PAGE:
* * *

Herb Emery offers another insightful column today questioning why we haven’t seen much growth in ICT (information and communications technology) GDP despite all the hype.  He contrasts New Brunswick with Nova Scotia and PEI and doesn’t find a favourable trend.

One of the obstacles in analyzing the ICT industry is the ‘C’ which accounts for at least 65 percent of total ICT GDP.  The ‘C’ is communications – or telecommunications – which is mostly a local service (your phone, cell phone, etc.) so that very large component is basically correlated to general population growth (and the industry’s ability to sell us more and more services, my ‘phone’ bill now is $355/month and includes a landline, high speed Internet and it seems 5,000 TV channels on demand.

But even with telecommunications removed, IT GDP growth in New Brunswick has been very weak in recent years.

I think the import/export data for the sector tells a big part of the story.  We only have interprovincial and international import/export data through 2016 but it still helps illuminate something that is going on.

The value of New Brunswick IT exports* has been on the rise – 2016 seems like an outlier but the total value was $321 million up from $193 million in 2010.  That is a 67% growth rate between 2010 and 2016 (if the 2016 export level holds in subsequent years it does look like exports are rising).  This is comparable to Nova Scotia but less than PEI.

The challenge is that IT imports are dragging down GDP potential in New Brunswick.  The increase in the value of IT imports was much faster than IT exports and now the value of IT imports is more than double the value of IT exports leaving a $339 million trade deficit in IT.

* * *

RECORDS SUPPLIED:
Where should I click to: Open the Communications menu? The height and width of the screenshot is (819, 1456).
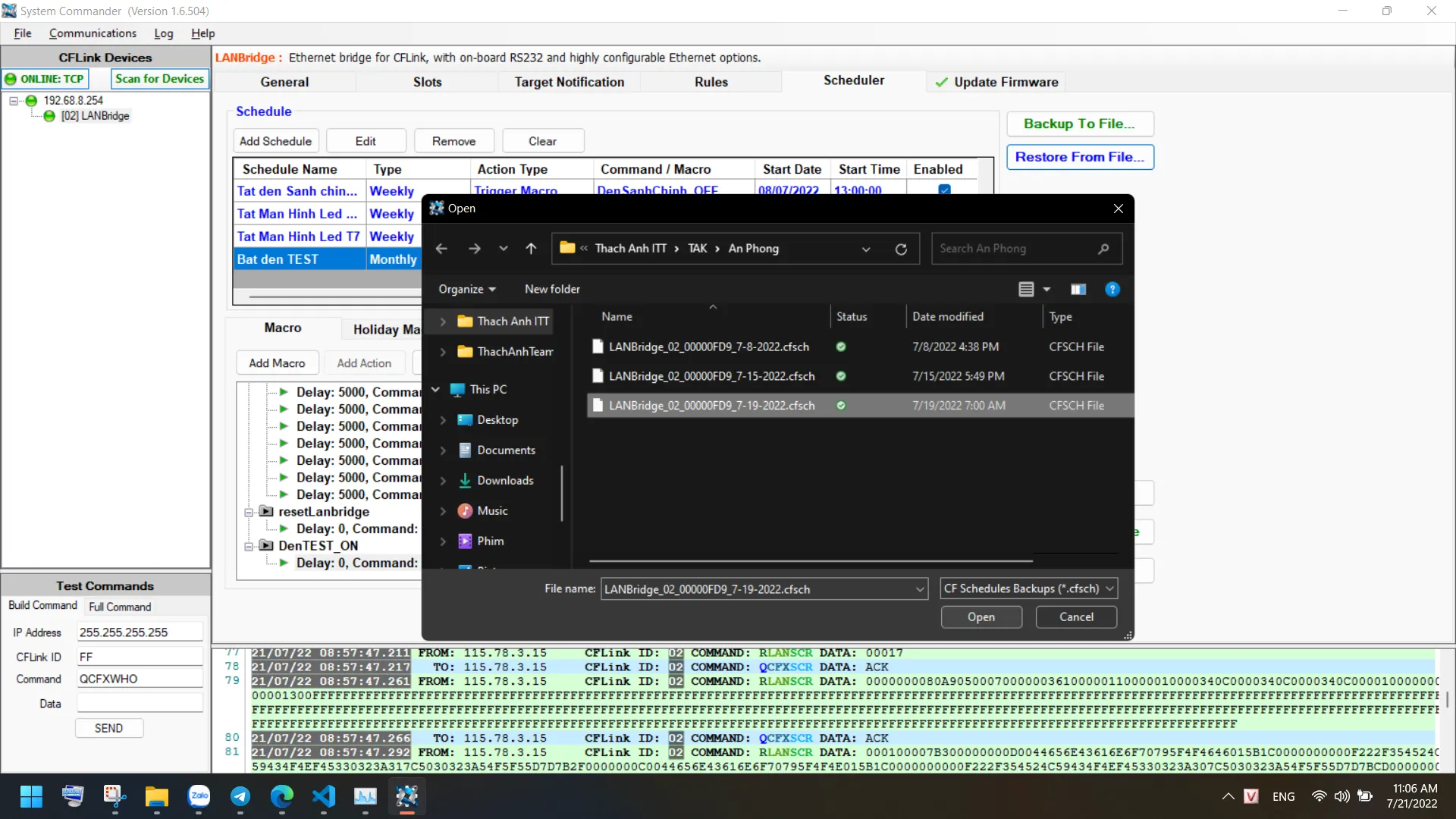pyautogui.click(x=93, y=33)
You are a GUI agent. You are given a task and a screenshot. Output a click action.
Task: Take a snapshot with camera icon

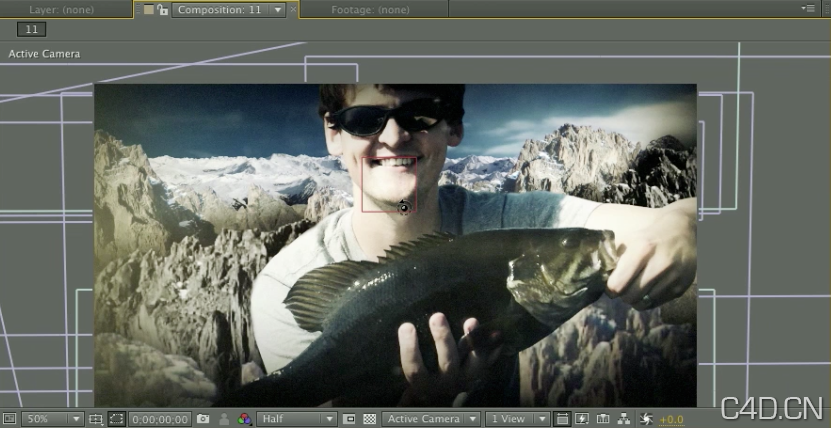pyautogui.click(x=203, y=419)
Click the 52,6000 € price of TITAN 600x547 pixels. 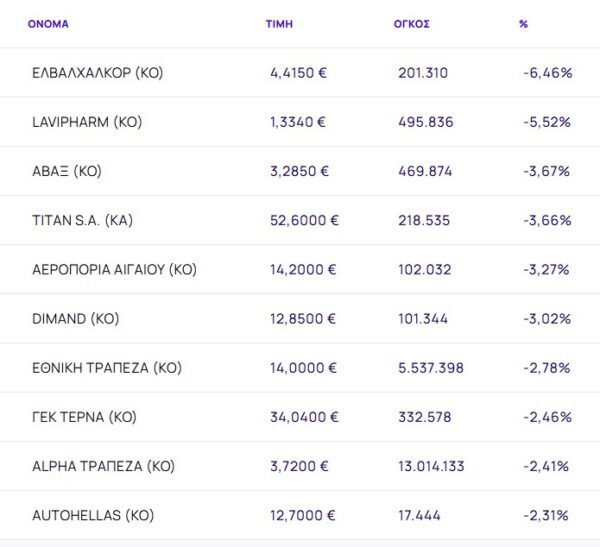pos(304,220)
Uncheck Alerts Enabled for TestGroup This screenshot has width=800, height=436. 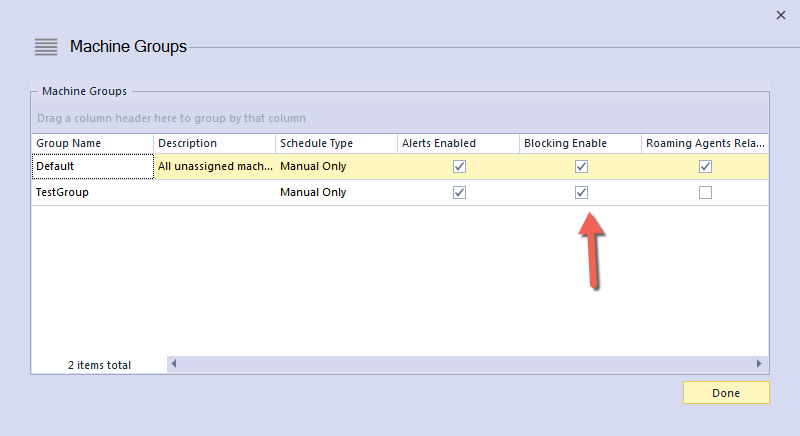point(459,192)
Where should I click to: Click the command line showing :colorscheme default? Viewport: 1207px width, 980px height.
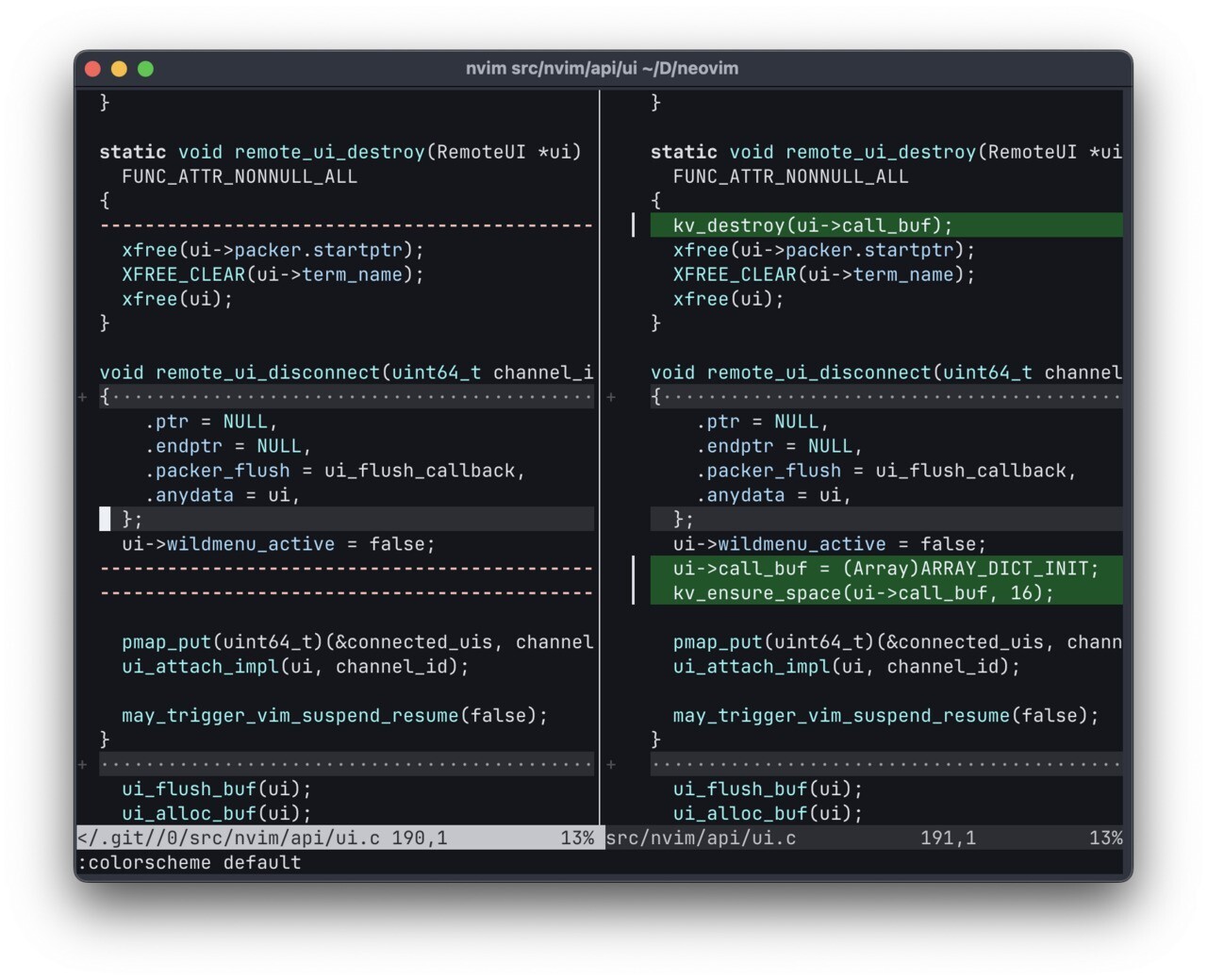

* * *

TASKS TO COMPLETE:
(1) Edit the text on New Brunswick's IT sector from "I think the" up to and including "less than PEI.", replacing "outlier" with "anomaly".
(2) In one to three sentences, explain why the text on New Brunswick's IT sector says the 'C' is an obstacle in analyzing the ICT industry.
Use only the text on New Brunswick's IT sector.

RESULTS IN ORDER:
(1)
I think the import/export data for the sector tells a big part of the story.  We only have interprovincial and international import/export data through 2016 but it still helps illuminate something that is going on.

The value of New Brunswick IT exports* has been on the rise – 2016 seems like an anomaly but the total value was $321 million up from $193 million in 2010.  That is a 67% growth rate between 2010 and 2016 (if the 2016 export level holds in subsequent years it does look like exports are rising).  This is comparable to Nova Scotia but less than PEI.

(2) The 'C' stands for communications, or telecommunications, and accounts for at least 65 percent of total ICT GDP. Because it is mostly a local service, such as phones and cell phones, that large component is basically tied to general population growth and to the industry's ability to sell more and more services.